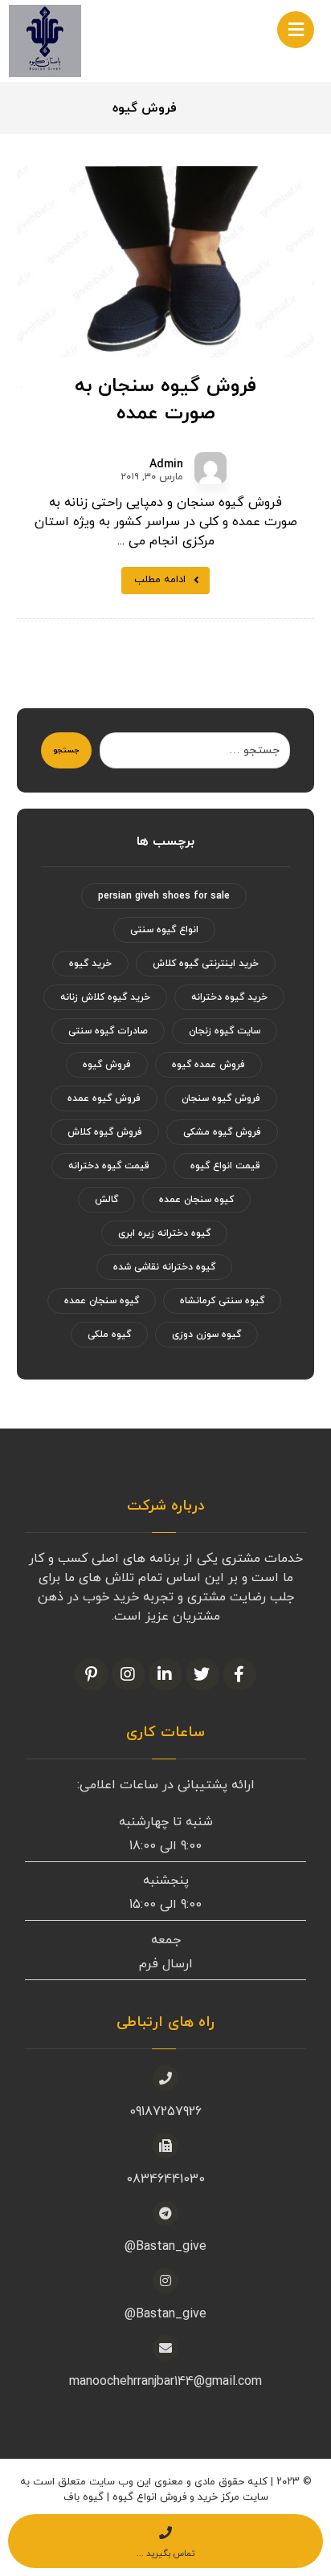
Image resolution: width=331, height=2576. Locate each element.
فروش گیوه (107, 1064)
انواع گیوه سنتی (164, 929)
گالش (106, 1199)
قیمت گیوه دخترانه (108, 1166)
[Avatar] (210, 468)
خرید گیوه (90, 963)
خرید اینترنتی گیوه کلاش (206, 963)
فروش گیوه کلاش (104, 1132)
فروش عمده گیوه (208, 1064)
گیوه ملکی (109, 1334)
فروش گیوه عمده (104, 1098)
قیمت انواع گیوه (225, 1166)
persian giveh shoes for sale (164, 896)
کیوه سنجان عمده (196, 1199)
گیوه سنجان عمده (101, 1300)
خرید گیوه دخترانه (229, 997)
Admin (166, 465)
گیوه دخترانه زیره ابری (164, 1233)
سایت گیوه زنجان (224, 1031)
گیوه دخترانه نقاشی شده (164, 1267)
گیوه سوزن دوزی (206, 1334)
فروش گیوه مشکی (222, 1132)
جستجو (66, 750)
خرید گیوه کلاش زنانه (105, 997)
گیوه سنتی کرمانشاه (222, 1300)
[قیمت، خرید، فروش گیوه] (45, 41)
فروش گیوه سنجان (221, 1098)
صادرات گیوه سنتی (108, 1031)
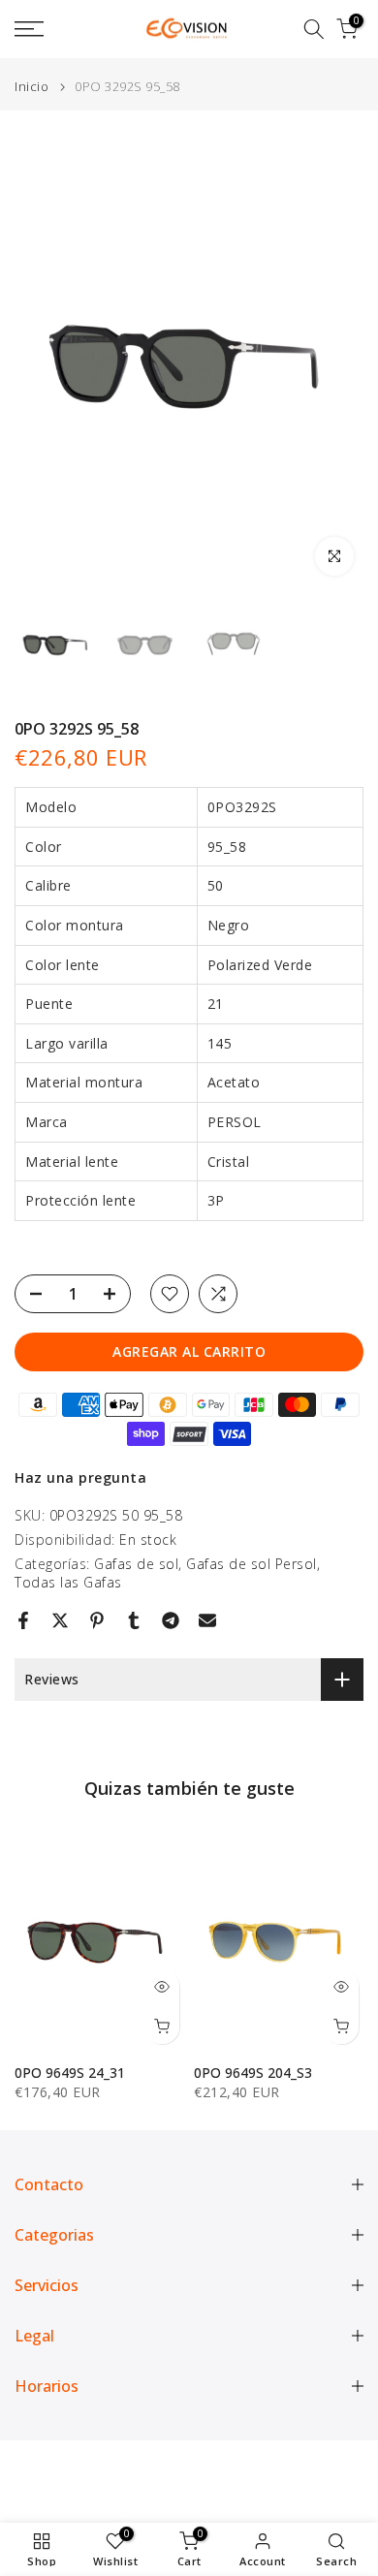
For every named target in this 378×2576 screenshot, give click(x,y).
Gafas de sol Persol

----------

Exercise goal:
Without including any images, output the data exactly as given.

Finished task:
Image resolution: width=331, height=2576. Locate each element.
فروش گیوه (107, 1064)
انواع گیوه سنتی (164, 929)
گالش (106, 1199)
قیمت گیوه دخترانه (108, 1166)
[Avatar] (210, 468)
خرید گیوه (90, 963)
خرید اینترنتی گیوه کلاش (206, 963)
فروش گیوه کلاش (104, 1132)
فروش عمده گیوه (208, 1064)
گیوه ملکی (109, 1334)
فروش گیوه عمده (104, 1098)
قیمت انواع گیوه (225, 1166)
persian giveh shoes for sale (164, 896)
کیوه سنجان عمده (196, 1199)
گیوه سنجان عمده (101, 1300)
خرید گیوه دخترانه (229, 997)
Admin (166, 465)
گیوه دخترانه زیره ابری (164, 1233)
سایت گیوه زنجان (224, 1031)
گیوه دخترانه نقاشی شده (164, 1267)
گیوه سوزن دوزی (206, 1334)
فروش گیوه مشکی (222, 1132)
جستجو (66, 750)
خرید گیوه کلاش زنانه (105, 997)
گیوه سنتی کرمانشاه (222, 1300)
[قیمت، خرید، فروش گیوه] (45, 41)
فروش گیوه سنجان (221, 1098)
صادرات گیوه سنتی (108, 1031)
For every named target in this 378×2576 screenshot, give click(x,y).
Gafas de sol Persol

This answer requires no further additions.